As ordered reported by the House Committee on Natural Resources on July 13, 2016
H.R. 5577 would authorize the Bureau of Ocean Energy Management (BOEM) to use Internet-based bidding methods for auctions of federal oil and gas leases in the Outer Continental Shelf (OCS). Such Internet-based auctions would have to provide bidders the option of submitting bids electronically and make the agency’s reading of the sealed bids available in digital formats, such as live Internet streaming. Under this bill, BOEM would be required to conduct at least one Internet-based auction in the Gulf of Mexico within 18 months after enactment. Finally, the bill would direct BOEM to collect, analyze, and publish certain information about these auctions.

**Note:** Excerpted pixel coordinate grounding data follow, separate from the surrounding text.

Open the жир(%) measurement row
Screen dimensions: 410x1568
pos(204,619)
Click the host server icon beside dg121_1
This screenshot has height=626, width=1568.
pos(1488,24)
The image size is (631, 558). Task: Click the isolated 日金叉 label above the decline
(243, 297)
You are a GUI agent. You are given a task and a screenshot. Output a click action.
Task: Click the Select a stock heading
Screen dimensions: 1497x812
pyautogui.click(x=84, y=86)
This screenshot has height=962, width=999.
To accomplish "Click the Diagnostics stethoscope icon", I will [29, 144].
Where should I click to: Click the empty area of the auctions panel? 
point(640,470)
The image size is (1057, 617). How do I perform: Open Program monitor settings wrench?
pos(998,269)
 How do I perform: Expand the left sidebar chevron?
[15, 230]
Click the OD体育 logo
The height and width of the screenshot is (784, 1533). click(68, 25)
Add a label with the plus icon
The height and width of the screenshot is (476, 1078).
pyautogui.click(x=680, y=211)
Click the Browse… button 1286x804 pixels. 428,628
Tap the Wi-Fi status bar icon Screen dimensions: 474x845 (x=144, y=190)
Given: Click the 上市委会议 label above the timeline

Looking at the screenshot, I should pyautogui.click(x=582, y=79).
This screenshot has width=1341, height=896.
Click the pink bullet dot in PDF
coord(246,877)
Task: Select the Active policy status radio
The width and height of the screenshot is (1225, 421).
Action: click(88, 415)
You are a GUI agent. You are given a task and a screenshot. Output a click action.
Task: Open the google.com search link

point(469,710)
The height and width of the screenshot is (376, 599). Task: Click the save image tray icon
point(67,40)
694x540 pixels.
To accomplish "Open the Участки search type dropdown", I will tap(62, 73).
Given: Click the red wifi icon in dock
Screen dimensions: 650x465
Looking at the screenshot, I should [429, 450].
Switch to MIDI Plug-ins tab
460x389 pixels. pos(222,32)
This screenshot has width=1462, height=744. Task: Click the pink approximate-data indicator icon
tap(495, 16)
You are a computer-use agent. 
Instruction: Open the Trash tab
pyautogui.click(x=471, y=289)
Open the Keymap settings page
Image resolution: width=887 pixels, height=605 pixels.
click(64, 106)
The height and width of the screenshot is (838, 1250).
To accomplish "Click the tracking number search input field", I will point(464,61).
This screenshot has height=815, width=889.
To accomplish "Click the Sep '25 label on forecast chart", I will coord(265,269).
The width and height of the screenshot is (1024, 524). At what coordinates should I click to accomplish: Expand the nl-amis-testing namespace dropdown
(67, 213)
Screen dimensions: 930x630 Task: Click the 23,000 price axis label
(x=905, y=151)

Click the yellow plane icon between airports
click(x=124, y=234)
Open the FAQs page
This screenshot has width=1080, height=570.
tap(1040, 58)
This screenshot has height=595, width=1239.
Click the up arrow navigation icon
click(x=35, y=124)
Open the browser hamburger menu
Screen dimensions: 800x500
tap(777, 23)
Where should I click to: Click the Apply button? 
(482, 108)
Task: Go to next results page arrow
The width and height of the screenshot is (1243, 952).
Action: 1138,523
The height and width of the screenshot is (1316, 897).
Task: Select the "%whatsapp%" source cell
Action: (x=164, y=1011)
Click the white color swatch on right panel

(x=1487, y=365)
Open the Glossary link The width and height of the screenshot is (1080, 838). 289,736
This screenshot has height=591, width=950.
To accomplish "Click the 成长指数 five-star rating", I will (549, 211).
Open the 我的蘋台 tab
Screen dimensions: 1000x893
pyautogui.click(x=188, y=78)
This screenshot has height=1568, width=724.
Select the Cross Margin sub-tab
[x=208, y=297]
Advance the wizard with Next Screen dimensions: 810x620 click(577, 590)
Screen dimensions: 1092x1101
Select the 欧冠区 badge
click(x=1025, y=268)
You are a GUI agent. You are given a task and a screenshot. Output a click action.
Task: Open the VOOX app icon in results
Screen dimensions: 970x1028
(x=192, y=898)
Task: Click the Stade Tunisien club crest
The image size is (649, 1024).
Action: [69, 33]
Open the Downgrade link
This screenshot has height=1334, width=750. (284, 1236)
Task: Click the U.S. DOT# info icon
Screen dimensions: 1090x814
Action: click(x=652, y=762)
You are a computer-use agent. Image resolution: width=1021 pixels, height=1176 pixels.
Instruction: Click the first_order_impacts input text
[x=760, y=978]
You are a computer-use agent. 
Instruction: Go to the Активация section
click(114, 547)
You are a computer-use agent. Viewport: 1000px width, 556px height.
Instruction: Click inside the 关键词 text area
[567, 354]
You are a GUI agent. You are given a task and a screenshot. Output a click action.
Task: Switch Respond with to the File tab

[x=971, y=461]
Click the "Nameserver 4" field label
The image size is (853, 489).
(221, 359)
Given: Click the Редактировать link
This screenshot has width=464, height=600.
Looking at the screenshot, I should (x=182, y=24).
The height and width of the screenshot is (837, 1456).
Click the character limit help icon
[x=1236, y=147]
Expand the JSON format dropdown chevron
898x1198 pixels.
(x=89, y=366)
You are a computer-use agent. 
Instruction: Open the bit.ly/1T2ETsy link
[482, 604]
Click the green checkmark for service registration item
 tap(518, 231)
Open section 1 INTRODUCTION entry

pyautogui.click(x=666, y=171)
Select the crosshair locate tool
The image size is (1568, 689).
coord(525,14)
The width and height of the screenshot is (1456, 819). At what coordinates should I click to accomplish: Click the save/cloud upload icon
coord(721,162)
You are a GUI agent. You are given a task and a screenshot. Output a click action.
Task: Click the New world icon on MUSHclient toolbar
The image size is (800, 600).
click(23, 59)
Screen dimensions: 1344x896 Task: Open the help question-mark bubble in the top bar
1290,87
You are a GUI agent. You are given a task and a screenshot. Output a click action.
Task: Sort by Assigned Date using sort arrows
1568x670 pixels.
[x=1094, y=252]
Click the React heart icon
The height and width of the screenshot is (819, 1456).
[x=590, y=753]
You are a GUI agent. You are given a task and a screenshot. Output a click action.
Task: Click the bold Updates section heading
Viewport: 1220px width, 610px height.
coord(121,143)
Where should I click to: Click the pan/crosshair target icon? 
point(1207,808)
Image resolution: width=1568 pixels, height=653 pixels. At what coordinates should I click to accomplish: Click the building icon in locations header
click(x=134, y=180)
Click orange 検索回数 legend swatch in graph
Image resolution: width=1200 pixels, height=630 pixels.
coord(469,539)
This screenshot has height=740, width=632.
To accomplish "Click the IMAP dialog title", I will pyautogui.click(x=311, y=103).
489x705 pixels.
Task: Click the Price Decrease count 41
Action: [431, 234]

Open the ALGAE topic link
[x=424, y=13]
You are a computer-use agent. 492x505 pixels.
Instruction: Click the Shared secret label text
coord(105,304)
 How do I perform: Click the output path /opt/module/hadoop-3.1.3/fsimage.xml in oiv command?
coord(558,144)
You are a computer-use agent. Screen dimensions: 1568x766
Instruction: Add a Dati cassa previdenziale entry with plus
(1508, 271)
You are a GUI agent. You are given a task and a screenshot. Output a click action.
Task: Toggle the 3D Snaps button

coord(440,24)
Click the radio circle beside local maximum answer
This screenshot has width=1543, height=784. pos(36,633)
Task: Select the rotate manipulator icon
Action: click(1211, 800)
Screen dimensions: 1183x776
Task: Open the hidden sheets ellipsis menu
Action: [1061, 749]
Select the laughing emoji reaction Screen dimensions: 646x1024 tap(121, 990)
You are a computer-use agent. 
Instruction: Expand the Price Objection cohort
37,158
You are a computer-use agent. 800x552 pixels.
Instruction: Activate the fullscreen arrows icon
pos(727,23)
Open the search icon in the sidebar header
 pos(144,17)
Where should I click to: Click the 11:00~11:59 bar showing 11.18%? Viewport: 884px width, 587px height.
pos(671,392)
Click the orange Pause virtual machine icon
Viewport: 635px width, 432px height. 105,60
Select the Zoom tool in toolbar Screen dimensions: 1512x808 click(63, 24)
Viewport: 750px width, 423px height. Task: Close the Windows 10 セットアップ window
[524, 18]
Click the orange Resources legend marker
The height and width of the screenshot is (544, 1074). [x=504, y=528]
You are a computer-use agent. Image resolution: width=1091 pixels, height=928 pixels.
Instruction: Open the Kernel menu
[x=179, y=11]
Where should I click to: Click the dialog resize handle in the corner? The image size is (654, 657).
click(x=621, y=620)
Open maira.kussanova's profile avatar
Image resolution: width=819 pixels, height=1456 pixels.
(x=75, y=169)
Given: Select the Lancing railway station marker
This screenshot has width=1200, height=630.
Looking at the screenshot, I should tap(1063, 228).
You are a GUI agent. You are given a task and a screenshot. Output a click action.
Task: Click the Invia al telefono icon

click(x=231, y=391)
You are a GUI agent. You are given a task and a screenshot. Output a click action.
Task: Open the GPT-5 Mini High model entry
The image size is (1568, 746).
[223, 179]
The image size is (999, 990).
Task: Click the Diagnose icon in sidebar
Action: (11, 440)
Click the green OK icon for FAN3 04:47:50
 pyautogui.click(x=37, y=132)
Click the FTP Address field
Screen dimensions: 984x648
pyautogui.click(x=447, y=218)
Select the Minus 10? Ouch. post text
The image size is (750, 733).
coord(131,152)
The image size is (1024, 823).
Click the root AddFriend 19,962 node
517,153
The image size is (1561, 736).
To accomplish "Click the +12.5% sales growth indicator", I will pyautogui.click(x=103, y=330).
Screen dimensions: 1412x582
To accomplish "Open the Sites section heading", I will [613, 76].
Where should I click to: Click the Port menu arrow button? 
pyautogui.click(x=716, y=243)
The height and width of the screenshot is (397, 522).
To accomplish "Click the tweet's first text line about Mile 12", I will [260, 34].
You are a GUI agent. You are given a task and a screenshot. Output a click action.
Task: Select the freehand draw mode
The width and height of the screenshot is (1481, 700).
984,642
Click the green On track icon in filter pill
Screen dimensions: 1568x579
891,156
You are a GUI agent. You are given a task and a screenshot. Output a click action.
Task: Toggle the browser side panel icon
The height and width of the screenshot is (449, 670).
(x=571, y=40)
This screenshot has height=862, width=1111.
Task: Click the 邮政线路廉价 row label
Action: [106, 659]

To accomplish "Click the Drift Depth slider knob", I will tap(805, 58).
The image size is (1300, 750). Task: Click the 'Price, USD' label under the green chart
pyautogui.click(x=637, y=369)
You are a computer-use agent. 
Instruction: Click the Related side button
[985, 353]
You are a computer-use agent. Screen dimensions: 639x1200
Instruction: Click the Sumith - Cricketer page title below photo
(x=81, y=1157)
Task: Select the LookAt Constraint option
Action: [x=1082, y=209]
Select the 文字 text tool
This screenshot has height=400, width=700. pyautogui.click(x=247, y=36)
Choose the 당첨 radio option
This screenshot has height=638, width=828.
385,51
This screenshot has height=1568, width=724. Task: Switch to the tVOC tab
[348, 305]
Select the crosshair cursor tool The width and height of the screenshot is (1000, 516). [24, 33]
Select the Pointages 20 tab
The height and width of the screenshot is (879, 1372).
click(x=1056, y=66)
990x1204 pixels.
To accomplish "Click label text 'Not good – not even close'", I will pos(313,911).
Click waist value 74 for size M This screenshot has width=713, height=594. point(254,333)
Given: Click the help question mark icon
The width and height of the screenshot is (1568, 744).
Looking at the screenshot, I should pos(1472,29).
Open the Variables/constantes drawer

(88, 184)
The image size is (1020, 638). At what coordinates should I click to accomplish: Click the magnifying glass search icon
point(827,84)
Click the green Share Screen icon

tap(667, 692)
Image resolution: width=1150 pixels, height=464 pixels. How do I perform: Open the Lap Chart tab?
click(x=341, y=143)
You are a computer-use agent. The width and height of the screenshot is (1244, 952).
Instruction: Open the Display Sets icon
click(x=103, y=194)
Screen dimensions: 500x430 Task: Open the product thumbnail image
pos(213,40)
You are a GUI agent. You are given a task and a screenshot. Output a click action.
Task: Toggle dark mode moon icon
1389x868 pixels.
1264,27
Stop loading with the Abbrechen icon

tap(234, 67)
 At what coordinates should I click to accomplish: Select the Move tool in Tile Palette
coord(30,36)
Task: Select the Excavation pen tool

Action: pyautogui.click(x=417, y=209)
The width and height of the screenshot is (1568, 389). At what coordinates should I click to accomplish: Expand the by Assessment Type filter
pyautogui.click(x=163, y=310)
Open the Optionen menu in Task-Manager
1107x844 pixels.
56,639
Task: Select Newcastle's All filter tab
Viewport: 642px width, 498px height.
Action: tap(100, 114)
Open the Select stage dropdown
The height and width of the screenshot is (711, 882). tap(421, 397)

Using information provided by the Department of the Interior and other agencies, CBO estimates that implementing the bill would cost about $2 million over the 2017-2021 period, assuming appropriation of the necessary amounts. Firms participating in OCS auctions submit sealed bids at rates ranging from 300 to 3,000 bids a year, using standardized short forms developed by BOEM. CBO expects that the cost of developing and operating online systems to process such bids would be similar to the costs of other energy data collection and bidding systems, such as those used by the Energy Information Administration and for OCS auctions of renewable energy leases.
H.R. 5577 could affect offsetting receipts from bonus payments, which are treated as reductions in direct spending; therefore, pay-as-you-go procedures apply. CBO estimates, however, that the net effect on direct spending would be negligible because the cost to firms of participating in OCS auctions is small relative to the amounts paid for the leases, which can range from a few hundred million dollars to more than $1 billion a year. Enacting the bill would not affect revenues.
CBO estimates that enacting the legislation would not increase net direct spending or on-budget deficits by more than $5 billion in one or more of the four consecutive 10-year periods beginning in 2027.
H.R. 5577 contains no intergovernmental or private-sector mandates as defined in the Unfunded Mandates Reform Act.